The Immigration (Leave to Enter and Remain) (Amendment) Order 2026 makes a narrow but practical change to UK border processing. According to the statutory instrument published on legislation.gov.uk, the measure lowers the minimum age for certain children using an automated gate to obtain leave to enter as a visitor from 10 to 8. The Order was made on 23 June 2026 and comes into force on 6 July 2026. In legal drafting terms, the amendment is brief: article 2 replaces the figure '10' with '8' in article 8B(2)(c) of the Immigration (Leave to Enter and Remain) Order 2000.
The legislative route is also clear from the instrument. The Secretary of State used powers under section 3A(1), (2) and (7) of the Immigration Act 1971, and the draft Order was approved by both Houses of Parliament under section 3A(13) before being made. That matters because the change concerns the way leave to enter can be granted at the border. Even where the adjustment is limited, it still sits within the statutory framework for immigration control and required formal parliamentary approval.
The amendment does not create a new visitor route and does not give universal eGate access to all children aged eight and over. Article 8B of the 2000 Order already sets out the cases in which a person can obtain leave to enter as a visitor by passing through an automated gate without direct authorisation by an immigration officer. The Explanatory Note on legislation.gov.uk states that the revised age threshold applies to nationals of a country listed in the Schedule to the 2000 Order.

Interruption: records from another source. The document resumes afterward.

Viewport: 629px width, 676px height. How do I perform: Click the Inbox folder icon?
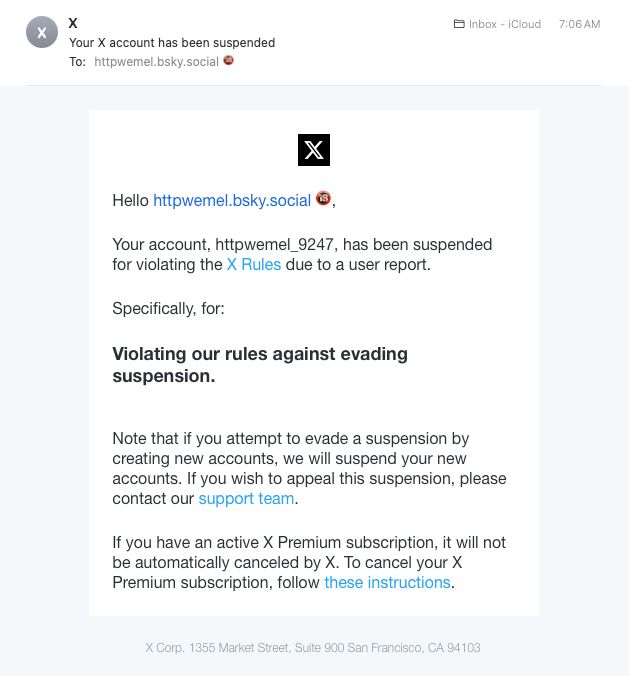pos(459,24)
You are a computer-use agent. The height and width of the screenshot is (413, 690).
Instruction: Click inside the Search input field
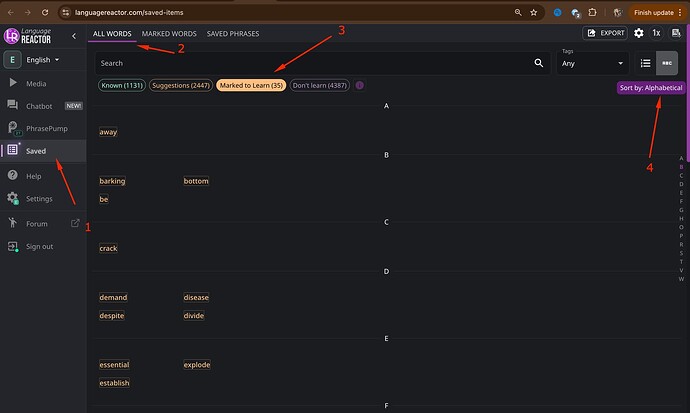[312, 63]
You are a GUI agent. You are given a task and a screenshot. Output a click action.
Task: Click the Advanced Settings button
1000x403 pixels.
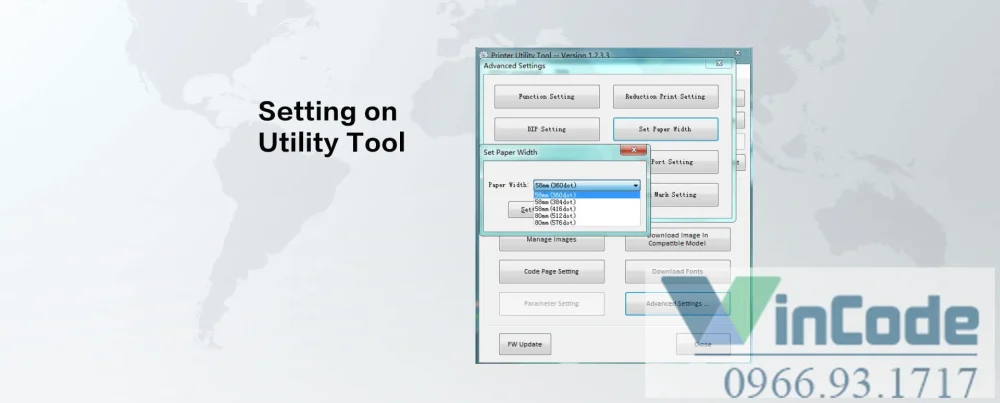pos(677,303)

Other eligibility conditions within the existing scheme remain in place.
In operational terms, the immediate effect is straightforward. From 6 July 2026, eligible child visitors aged eight and nine will be able to use automated gates where they previously fell below the minimum age threshold. For airports, carriers and families, that may reduce the need for some children to be directed to a staffed desk solely because of age. The change is procedural rather than structural: it alters how entry may be processed for a defined group, not the wider visitor rules themselves.

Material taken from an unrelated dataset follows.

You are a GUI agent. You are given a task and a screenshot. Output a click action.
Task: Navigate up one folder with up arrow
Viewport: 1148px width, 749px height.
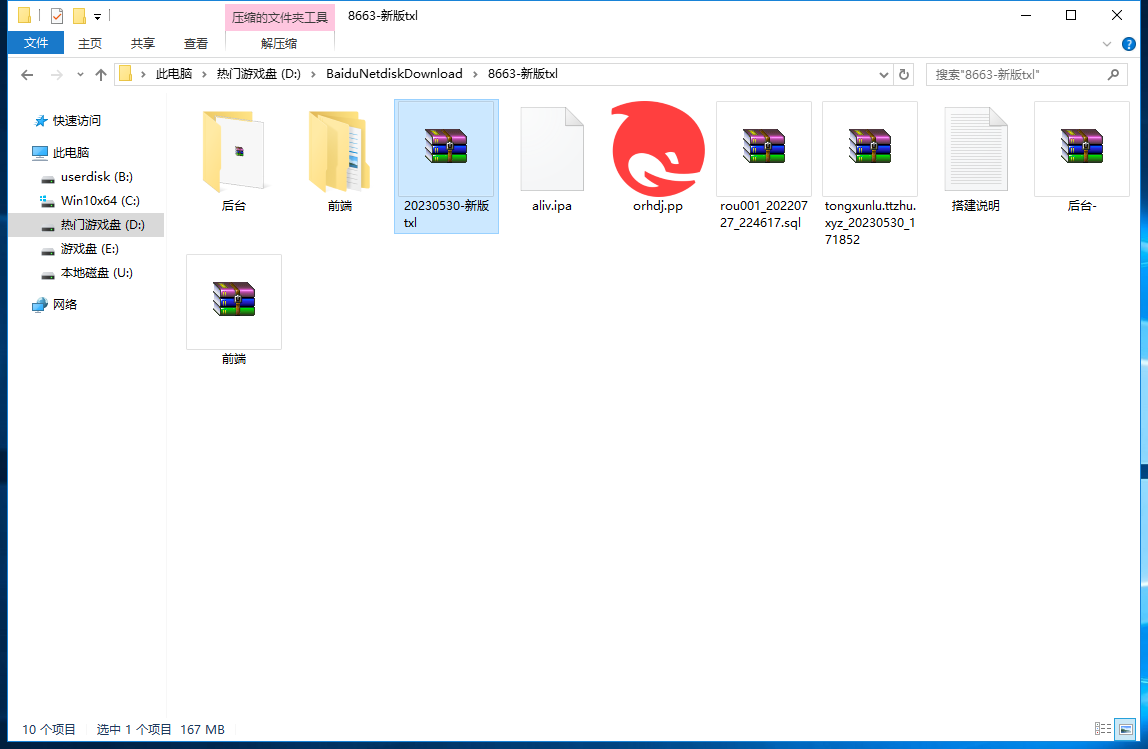(x=100, y=75)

The Explanatory Note also states that no full impact assessment has been produced because no, or no significant, effect on the private, voluntary or public sector is foreseen. That indicates that the Home Office is treating the measure as an administrative adjustment within an established border-processing system. Even so, small drafting changes can have immediate front-line consequences. Border operators, advisers and travel providers will need to apply the new threshold from the commencement date, particularly where automated gate eligibility is built into passenger handling and arrival planning.

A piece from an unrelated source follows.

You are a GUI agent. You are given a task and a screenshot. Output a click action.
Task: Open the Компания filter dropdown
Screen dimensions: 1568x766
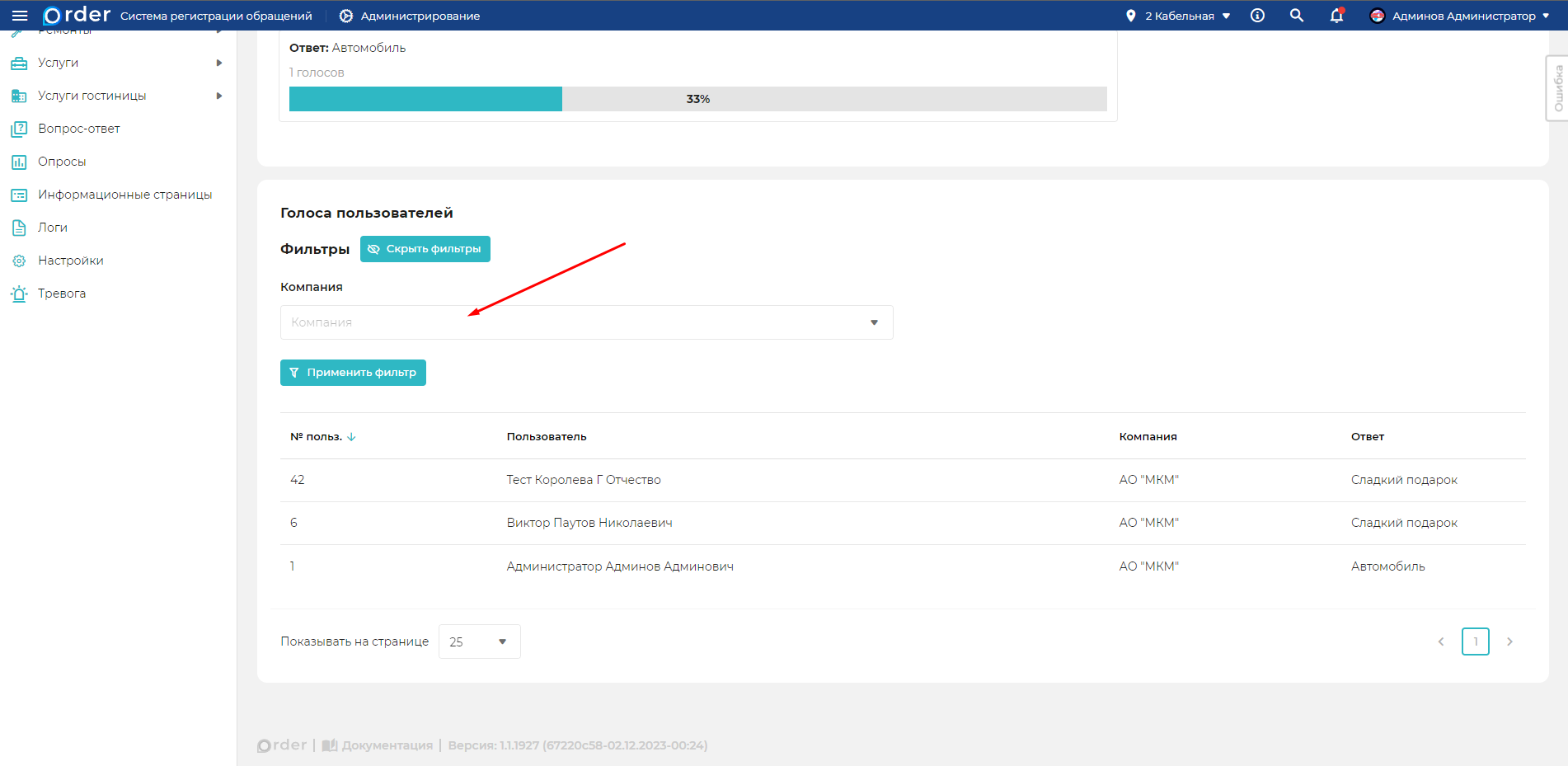tap(586, 322)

The Order was signed by Mike Tapp, Parliamentary Under-Secretary of State at the Home Office, on 23 June 2026 and extends to the whole of the United Kingdom. The period between making and commencement is short, giving affected services less than two weeks to move to the updated rule. For practitioners, the main point is precision. From 6 July 2026, the statutory minimum age in article 8B for the relevant automated gate provision is eight rather than 10, for eligible nationals seeking leave to enter the United Kingdom as visitors.